50th Reunion Class History of the Class of 1971
Submitted by Liz Berens

When we arrived on campus:
•   Thurgood Marshall had just become the first Black Supreme Court Justice, while that same court struck down the ban on interracial marriage. Haight Ashbury epitomized the era of “free love,” and the British Parliament had decriminalized homosexuality. As we settled into the rhythm of college life, the musical “Hair” premiered off-Broadway just days before John McCain became a prisoner of war in Vietnam.
•   At convocation President Richard Gettell referred to us as “…uncommon women in this age of the common man…”
   We were the first class to NOT have a five-course load or Saturday classes.
•   The Four College Consortium allowed us to take courses at Smith, UMass and Amherst. Hampshire College would open before we graduated, making it a group of five.
   When we arrived, all of the Seven Sisters, five of the Ivy League schools as well as many other elite colleges, were single sex.
   There were many rules and much oversight of our lives: freshmen had limited overnights with parental permission necessary, men were not allowed above the first floor, in most dorms there was but one pay phone per floor for off-campus calls, and there were no locks on the doors of our rooms.
   Gracious living twice a week still existed, but the mandatory skirts were often topped by sweatshirts adhering to the letter of the law if not the spirit.

During our time on campus we experienced these historical international and domestic events:
•   Dr.

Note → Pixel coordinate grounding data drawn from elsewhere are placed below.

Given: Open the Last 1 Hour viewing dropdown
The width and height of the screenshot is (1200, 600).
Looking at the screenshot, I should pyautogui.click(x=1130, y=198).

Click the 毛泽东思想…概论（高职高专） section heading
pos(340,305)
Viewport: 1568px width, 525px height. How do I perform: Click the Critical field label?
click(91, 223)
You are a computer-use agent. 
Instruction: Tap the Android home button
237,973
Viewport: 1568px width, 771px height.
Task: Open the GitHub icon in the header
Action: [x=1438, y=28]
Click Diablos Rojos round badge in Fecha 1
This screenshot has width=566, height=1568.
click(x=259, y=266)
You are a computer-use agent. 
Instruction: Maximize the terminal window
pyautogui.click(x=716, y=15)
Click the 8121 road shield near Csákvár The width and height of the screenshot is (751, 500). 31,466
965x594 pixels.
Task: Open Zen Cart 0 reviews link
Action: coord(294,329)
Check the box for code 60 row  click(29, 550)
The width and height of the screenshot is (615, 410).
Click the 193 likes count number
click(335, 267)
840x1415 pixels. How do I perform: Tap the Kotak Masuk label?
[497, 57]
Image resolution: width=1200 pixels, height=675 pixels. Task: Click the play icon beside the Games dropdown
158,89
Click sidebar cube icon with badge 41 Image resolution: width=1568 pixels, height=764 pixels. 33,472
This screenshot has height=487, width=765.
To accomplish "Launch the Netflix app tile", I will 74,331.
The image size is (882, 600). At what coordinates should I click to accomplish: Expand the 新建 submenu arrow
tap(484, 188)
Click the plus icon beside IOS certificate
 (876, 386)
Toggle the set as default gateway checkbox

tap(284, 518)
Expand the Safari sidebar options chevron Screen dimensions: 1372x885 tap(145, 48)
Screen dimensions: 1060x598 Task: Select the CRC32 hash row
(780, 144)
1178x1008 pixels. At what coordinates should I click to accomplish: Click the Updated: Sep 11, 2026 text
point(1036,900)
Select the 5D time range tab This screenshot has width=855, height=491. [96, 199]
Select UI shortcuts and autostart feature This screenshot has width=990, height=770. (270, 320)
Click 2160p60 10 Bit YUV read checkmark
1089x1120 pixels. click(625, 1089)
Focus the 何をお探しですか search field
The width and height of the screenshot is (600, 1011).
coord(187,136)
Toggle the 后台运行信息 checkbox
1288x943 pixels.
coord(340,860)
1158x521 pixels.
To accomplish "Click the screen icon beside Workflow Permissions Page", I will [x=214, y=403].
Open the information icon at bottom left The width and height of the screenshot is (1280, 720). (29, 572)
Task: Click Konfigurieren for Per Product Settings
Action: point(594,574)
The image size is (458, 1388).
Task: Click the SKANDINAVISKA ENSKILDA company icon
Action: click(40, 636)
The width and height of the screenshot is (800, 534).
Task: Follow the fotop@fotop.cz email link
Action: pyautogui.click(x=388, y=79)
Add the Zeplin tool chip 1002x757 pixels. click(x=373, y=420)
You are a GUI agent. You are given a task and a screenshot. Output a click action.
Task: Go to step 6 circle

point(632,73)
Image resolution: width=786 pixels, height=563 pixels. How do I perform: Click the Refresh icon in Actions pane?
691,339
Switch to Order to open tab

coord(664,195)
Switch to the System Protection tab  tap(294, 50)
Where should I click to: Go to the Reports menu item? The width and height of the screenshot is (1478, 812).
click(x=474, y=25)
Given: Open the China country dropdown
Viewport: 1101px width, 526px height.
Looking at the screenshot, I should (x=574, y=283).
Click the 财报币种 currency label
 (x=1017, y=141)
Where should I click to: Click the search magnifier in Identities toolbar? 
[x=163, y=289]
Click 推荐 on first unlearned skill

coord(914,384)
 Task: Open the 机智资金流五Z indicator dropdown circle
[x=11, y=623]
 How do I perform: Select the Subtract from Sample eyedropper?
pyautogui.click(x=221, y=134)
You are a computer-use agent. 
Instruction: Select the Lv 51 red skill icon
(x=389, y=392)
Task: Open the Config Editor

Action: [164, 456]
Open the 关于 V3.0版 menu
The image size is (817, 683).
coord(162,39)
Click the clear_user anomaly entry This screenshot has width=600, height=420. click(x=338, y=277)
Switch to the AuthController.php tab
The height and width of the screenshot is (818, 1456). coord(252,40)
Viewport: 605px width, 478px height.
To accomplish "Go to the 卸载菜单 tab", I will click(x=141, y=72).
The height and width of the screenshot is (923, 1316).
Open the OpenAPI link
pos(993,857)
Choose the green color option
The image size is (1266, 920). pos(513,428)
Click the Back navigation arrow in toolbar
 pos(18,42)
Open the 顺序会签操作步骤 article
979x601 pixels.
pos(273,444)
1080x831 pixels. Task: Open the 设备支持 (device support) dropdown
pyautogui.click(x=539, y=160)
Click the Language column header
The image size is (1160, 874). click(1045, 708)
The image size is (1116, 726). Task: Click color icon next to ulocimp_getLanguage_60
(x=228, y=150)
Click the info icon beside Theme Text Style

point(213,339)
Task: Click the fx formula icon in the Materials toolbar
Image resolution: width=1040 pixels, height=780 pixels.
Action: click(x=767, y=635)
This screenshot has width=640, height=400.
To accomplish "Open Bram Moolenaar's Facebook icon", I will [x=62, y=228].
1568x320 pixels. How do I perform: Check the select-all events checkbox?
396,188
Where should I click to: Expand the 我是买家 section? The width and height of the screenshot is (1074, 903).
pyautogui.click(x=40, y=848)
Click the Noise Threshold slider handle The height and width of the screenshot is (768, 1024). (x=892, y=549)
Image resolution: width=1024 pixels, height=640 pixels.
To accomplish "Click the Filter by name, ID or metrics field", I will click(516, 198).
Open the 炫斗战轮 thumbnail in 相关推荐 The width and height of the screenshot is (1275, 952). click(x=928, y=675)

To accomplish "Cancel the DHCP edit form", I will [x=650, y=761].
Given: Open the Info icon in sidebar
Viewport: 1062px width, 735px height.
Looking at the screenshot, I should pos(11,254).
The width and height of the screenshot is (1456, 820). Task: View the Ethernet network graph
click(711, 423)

Neil Barnard performed the first successful human heart transplant, and Golda Meir was elected the first female prime minister of Israel. Martin Luther King, Jr. and Robert Kennedy were assassinated. Neil Armstrong was the first person to walk on the moon, and the original Woodstock music festival occurred in Upstate NY. A massive oil spill occurred off the Santa Barbara coast while the first African American woman, Shirley Chisholm (who later taught at Mount Holyoke) was elected to Congress. “Sesame Street” debuted, as did Earth Day and Garry Trudeau’s comic strip “Doonesbury.” The first Vietnam draft lottery determined who among our friends and family would be in jeopardy of being conscripted. The Environmental Protection Agency (EPA) was established, and the Occupational Safety and Health Act (OSHA) was signed into law. Widespread anti-Vietnam War protests were common, with four students killed and nine more wounded by National Guardsmen at Kent State as they protested the U.S. invasion of Cambodia. The Pentagon Papers were leaked to the New York Times and published.
•   We tested the waters of co-education, visiting various men’s colleges for a week, a semester or a year. Some of us transferred to these schools, although many of us determined that we wanted to graduate from Mount Holyoke despite having choices that did not exist when we applied for admission.

How we spent our free time while we were on campus:
•   We spent hours playing bridge, sunning on Skinner Green or hanging out at Glessies, the CI and the Odyssey Bookshop.
•   Judy Collins, Livingston Taylor, W.H. Auden, William Ruckelshaus and Mark Rudd visited campus greeted by various levels of enthusiasm.
•   Some of us were politically active; many were not.

By the time we graduated:
•   House mothers had been replaced by faculty members or resident fellows in some dorms. Gracious living was gone, as were the smokers. (Students were allowed to smoke in their rooms.)
•   We had self-scheduled exams.
•   The College had taken its first steps toward greater diversity, hiring faculty of color, creating a Black studies major, and approving housing for a Black Culture Center.
•   And the College was wrestling with the option of co-education. 50 years later it has become very clear to me that the College made the correct decision.